Тем временем предводители банды укрылись под воротами дома госпожи Гонделорье и держали военный совет. Цыганский староста, сидя на тумбе, с ужасом смотрел на этот фантастический костер, ярко пылавший на высоте 200 футов над уровнем почвы; Клопен Трульефу в бешенстве кусал себе кулаки.

– Нет никакой возможности проникнуть в церковь! – бормотал он сквозь зубы.

– Какая-то заколдованная церковь! – ворчал старый цыган Матвей Гуниади-Спикали.

– Клянусь усами папы, – заметил пожилой человек, служивший когда-то в военной службе: – эти церковные водосточные трубы выбрасывают тебе на голову расплавленный свинец не хуже бойниц Лектура.

– А видите ли вы вон того дьявола, который то и дело мелькает перед огнем? – воскликнул цыганский староста.

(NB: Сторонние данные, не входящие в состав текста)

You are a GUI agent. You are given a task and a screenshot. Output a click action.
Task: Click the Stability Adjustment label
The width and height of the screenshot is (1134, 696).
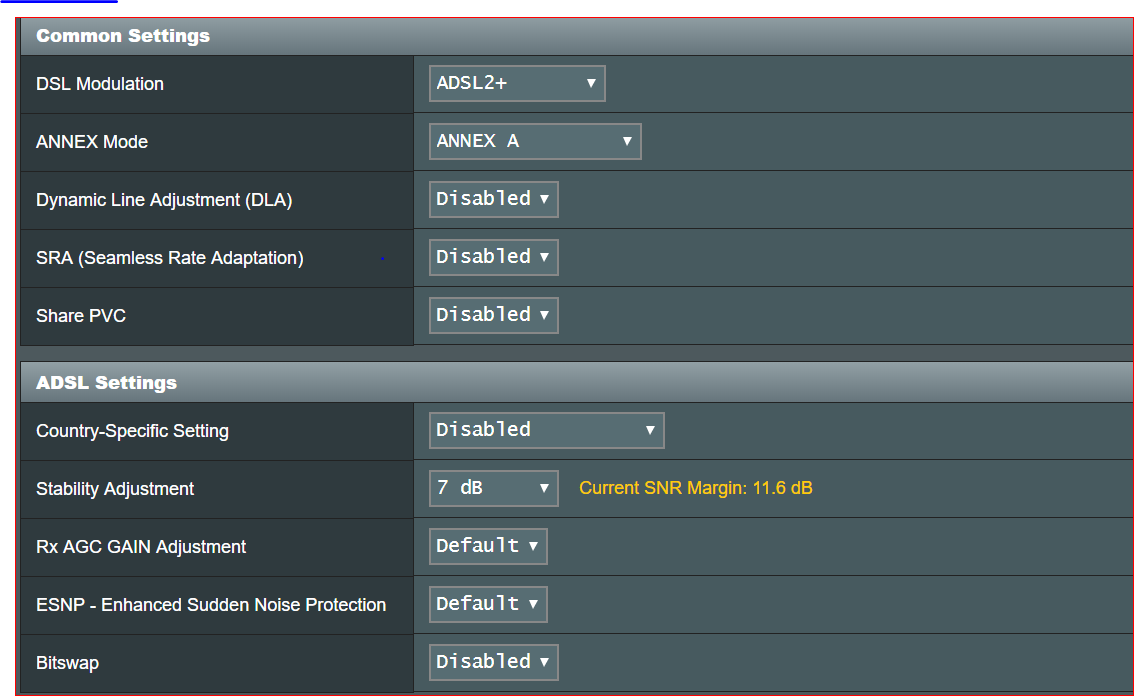click(115, 489)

– Да это, черт побери, проклятый звонарь, это Квазимодо! – сказал Клопен.

– А я вам говорю, – настаивал старый цыган, пожимая плечами: – что это нечистый дух, демон фортификаций. У него львиная голова, а телом своим он напоминает солдата во всеоружии. Иногда он ездит верхом на безобразной лошади. Он превращает людей в камни и строит из них башни. Он имеет у себя под начальством пятьдесят легионов духов. Не подлежит ни малейшему сомнению, – это он. Я узнаю его. Иногда он бывает одет в красивое платье из золотой парчи, с турецкими узорами.

– А где же Бельвинь-де-Л'Этуаль? – спросил Клопен.

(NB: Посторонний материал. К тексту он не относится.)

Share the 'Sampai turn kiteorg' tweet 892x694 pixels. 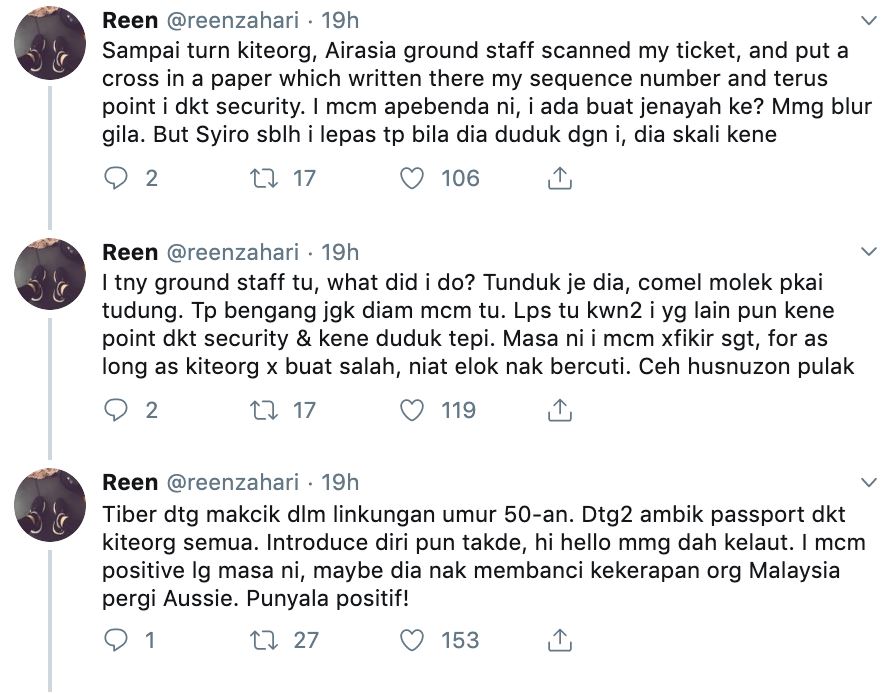[x=561, y=179]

– Его убили, ответила одна из цыганок.

– Значит, собор Богоматери взялся исполнять дело больницы, – заметил Андрей Рыжий, глупо рассмеявшись.

– Неужели же нет никакой возможности выломать эту глупую дверь! – воскликнул Тунский король, топнув ногою. Но цыганский староста с печальным взором указал ему глазами на два потока расплавленного свинца, не перестававшие течь вниз по черному фасаду, оставляя на нем след, напоминавший собою, своею формой, два длинных фосфорических веретена.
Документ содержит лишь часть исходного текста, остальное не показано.